Texto de origem:
::::
O resultado da atenção aos detalhes foi constatado num estudo da Universidade de Ciência e Tecnologia Huazhong sobre o recuo da epidemia em Wuhan. O índice que mede a capacidade de disseminação do vírus, conhecido como “número efetivo de reprodução”, ou R, caiu de 3,86 novos contágios por infectado para apenas 0,32. Quando esse número cai abaixo de 1, a epidemia se extingue sozinha com o tempo (como explico neste post). “Estima-se que as intervenções preveniram 94,5% das infecções até 18 de fevereiro”, escreveram os autores. “Medidas consideráveis controlaram o surto da Covid-19 em Wuhan.”
A importância de agir cedo foi verificada noutro estudo, coordenado por Lipsitch. Os cientistas da Universidade Harvard compararam os números da epidemia em Wuhan, onde medidas estritas de controle foram implantadas seis semanas depois de verificada a transmisão local do vírus, aos de Guangzhou, onde as mesmas restrições entraram em vigor apenas uma semana depois do primeiro caso.
::::
Material fornecido:
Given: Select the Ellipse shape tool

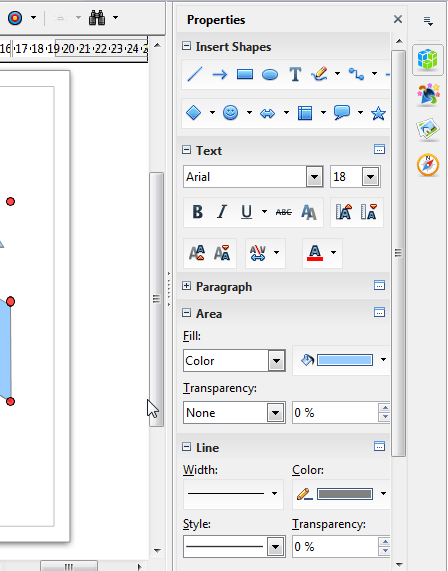Looking at the screenshot, I should [x=270, y=75].
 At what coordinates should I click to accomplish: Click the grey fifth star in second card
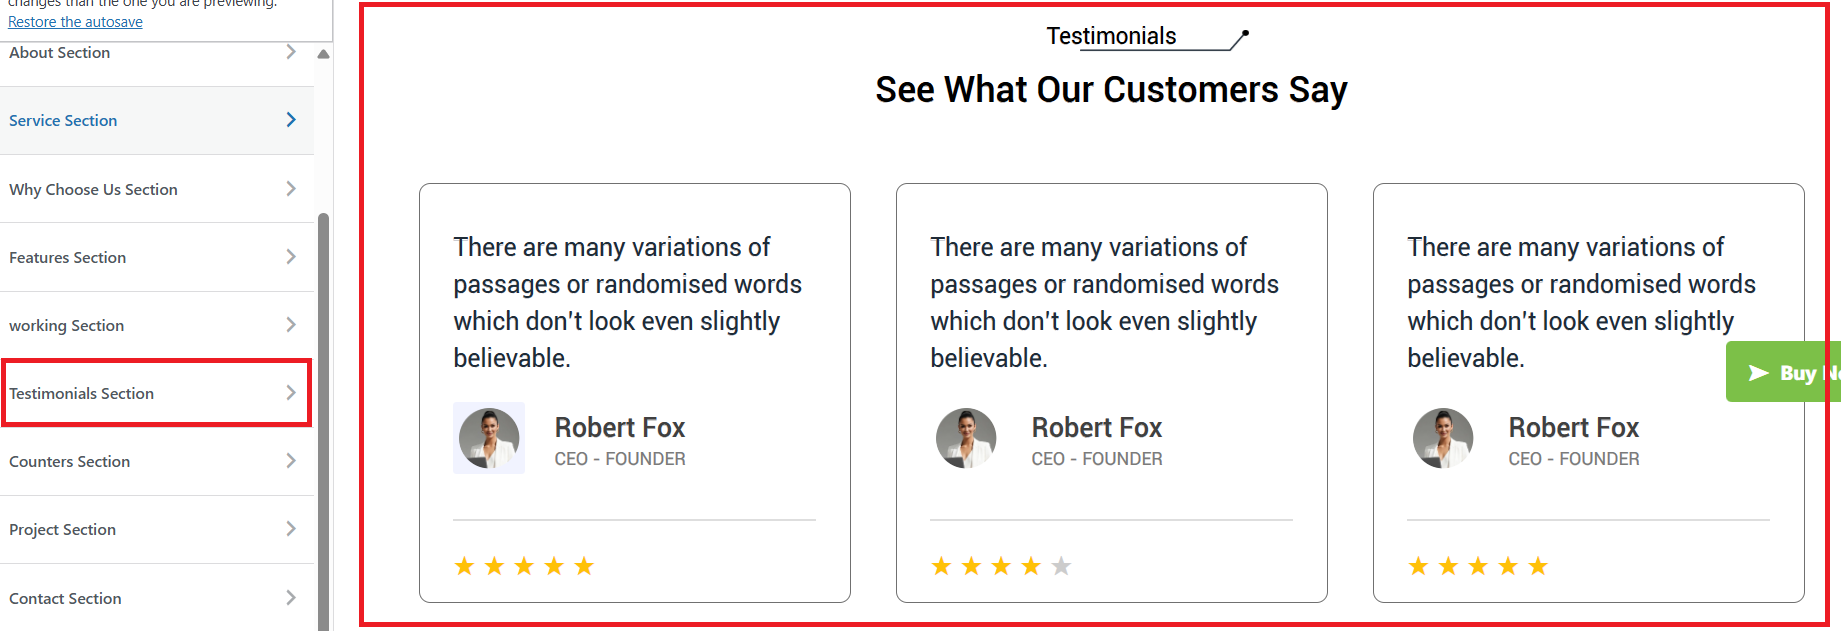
::::
O que fazer:
1. Copie do texto de origem, sem alterações, o trecho que vai de “A importância de” até “do primeiro caso.”.
2. De acordo com o texto de origem, quanto tempo depois de verificada a transmissão local do vírus as medidas estritas de controle foram implantadas em Wuhan?
O material não tem nenhuma relação com o que se pede aqui.

Respostas por tarefa:
1.
A importância de agir cedo foi verificada noutro estudo, coordenado por Lipsitch. Os cientistas da Universidade Harvard compararam os números da epidemia em Wuhan, onde medidas estritas de controle foram implantadas seis semanas depois de verificada a transmisão local do vírus, aos de Guangzhou, onde as mesmas restrições entraram em vigor apenas uma semana depois do primeiro caso.

2. Seis semanas depois.